##### PAGE EXCERPT

Finally, the Lagrangian simulations for both the LSTM and GRU models were executed and stored. The resulting particle movements and dispersion patterns were visualised. These visualisations (Figure 11 and Figure 12) allowed us to observe the surface-debris movement predictions and facilitate the evaluation of the results produced via the LSTM and GRU models.

2.8. Evaluation Strategy

The original plan was to evaluate the Lagrangian framework by comparing dispersion patterns with drifter data, as done by van Sebille et al. [6] and Aijaz et al. [39]. However, due to the coastal proximity of the area of interest and the general practice of deploying drifters in open waters to avoid beaching, the drifter trajectory data were not available. While this would be the ideal approach to assessing the Lagrangian simulations, this proved to be impossible due to the unavailability of drifter data. Instead, the focus shifted to the analysis of the LSTM and GRU model predictions. Through the adoption of an approach similar to that of H. Yadav et al. [40], the mean absolute error (MAE), mean squared error (MSE), and root mean squared error (RMSE) were used to assess their predictive accuracy. Furthermore, to ensure that the procedure could generalise well, it was also run on the Test 2 timeframe (in a different season) from the 1st to the 3rd November 2023 using the same trained models.

##########

PARTS OF THE EXERCISE —
1. In the debris-forecasting excerpt, which three error metrics were used to assess the predictive accuracy of the LSTM and GRU models?
2. Write what comes next in the debris-forecasting excerpt, picking up after its final sentence.

##### PROVIDED DATA

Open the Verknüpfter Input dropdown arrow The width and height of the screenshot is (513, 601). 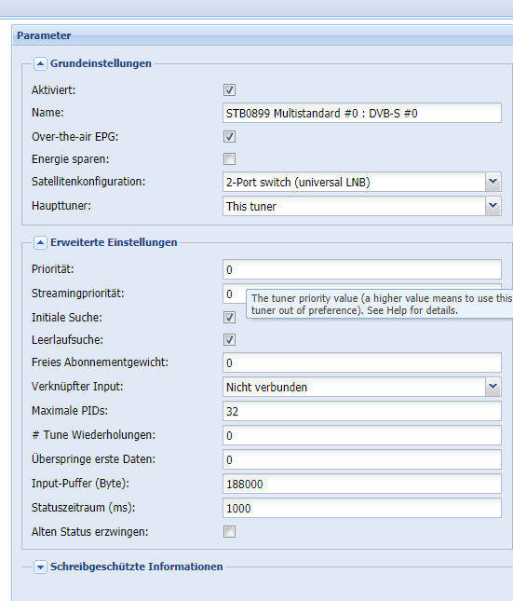493,387
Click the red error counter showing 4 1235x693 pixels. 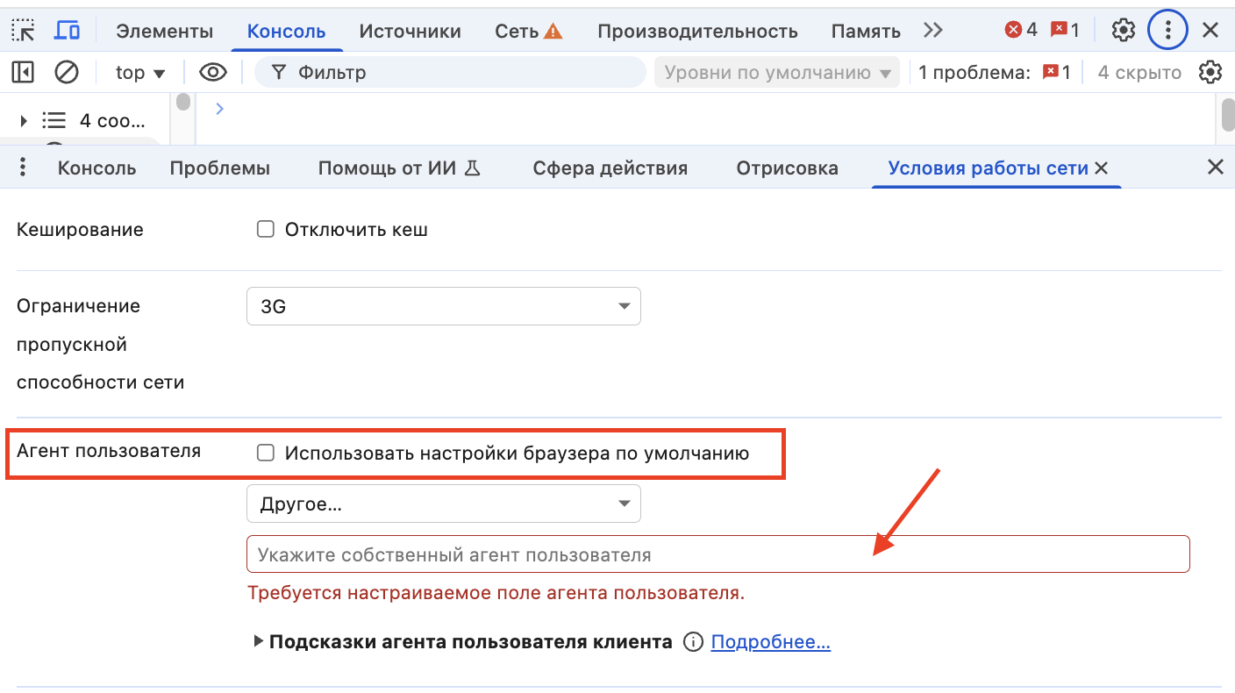[x=1020, y=29]
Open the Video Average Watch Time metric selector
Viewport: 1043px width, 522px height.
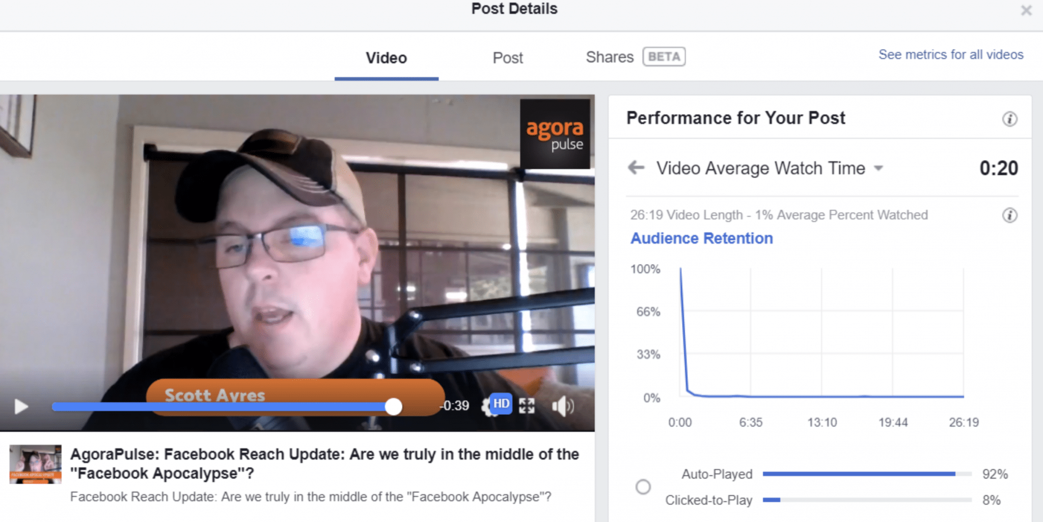[x=761, y=168]
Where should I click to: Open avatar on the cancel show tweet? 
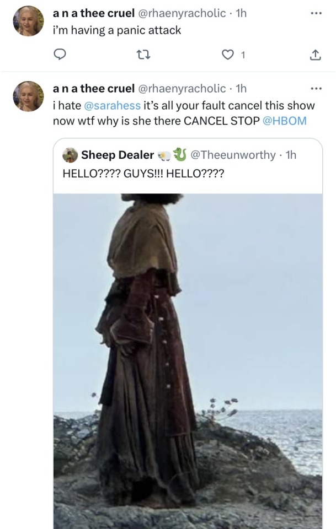pos(28,96)
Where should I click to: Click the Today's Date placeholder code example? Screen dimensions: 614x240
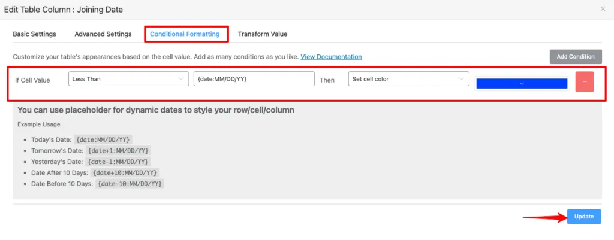[x=104, y=139]
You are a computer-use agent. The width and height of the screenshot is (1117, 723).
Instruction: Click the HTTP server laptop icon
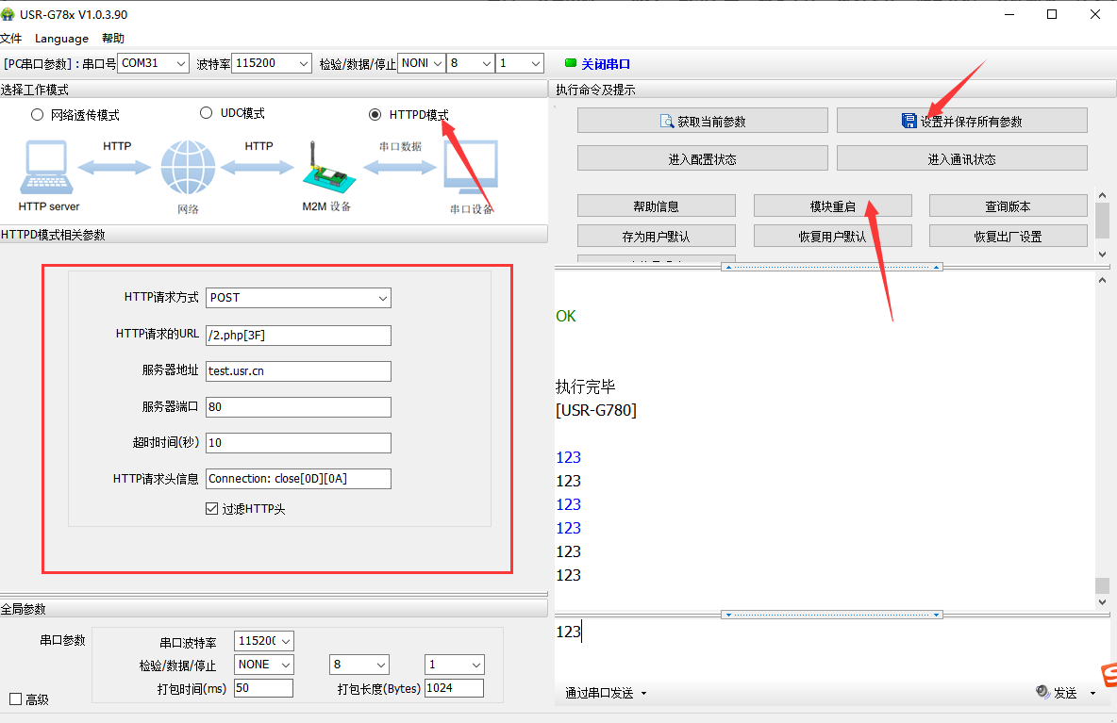pos(45,168)
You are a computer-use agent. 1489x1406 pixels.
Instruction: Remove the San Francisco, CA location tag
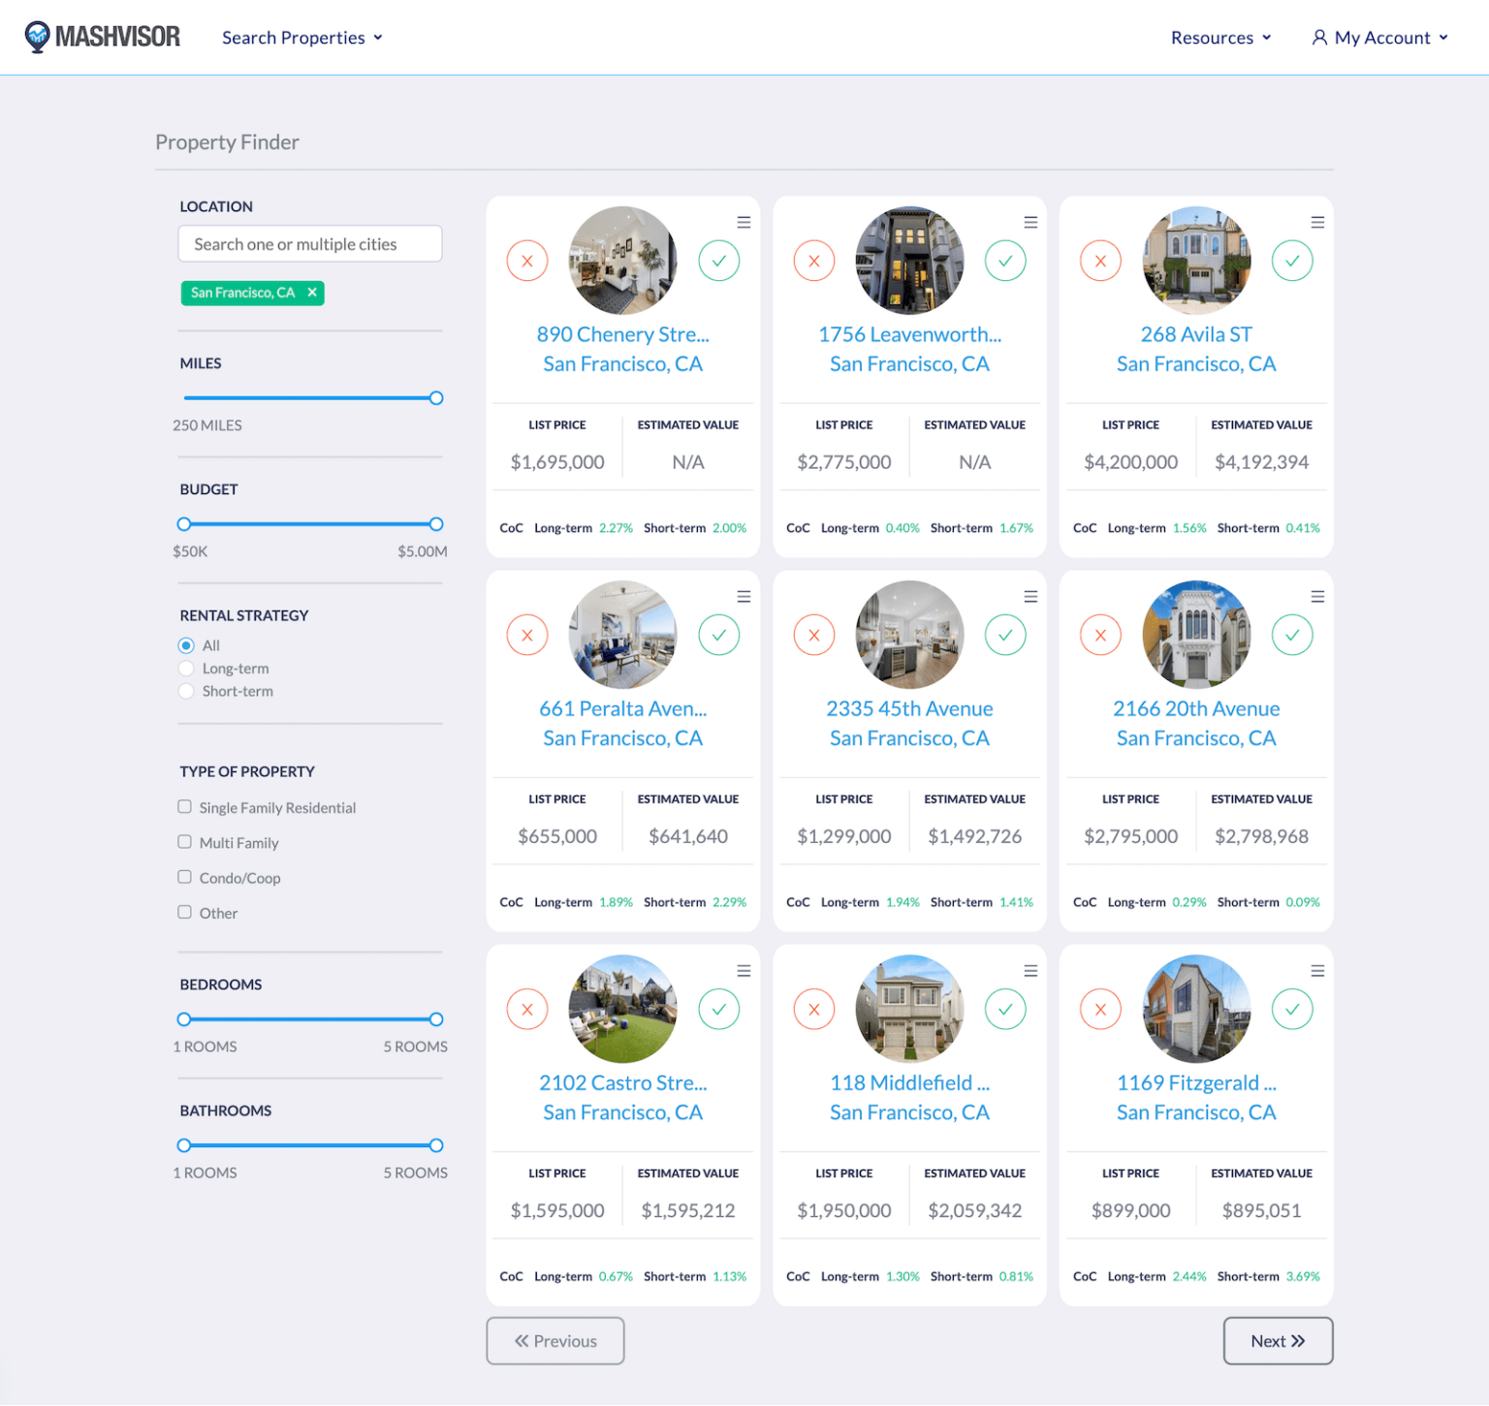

##########

WRITTEN ANSWERS —
1. Mean absolute error (MAE), mean squared error (MSE), and root mean squared error (RMSE).

2.
Given that this analysis included 37 distinct models for both the u and v components, the mean and standard deviation were computed for each metric to facilitate a more comprehensive evaluation of the LSTM and GRU. During the analysis, certain outliers within the results were identified. To address this, the average was also calculated using the interquartile range (IQR), focusing on the differences between the 75th and 25th percentiles for each metric and thereby obtaining a more robust mean that excluded these outliers.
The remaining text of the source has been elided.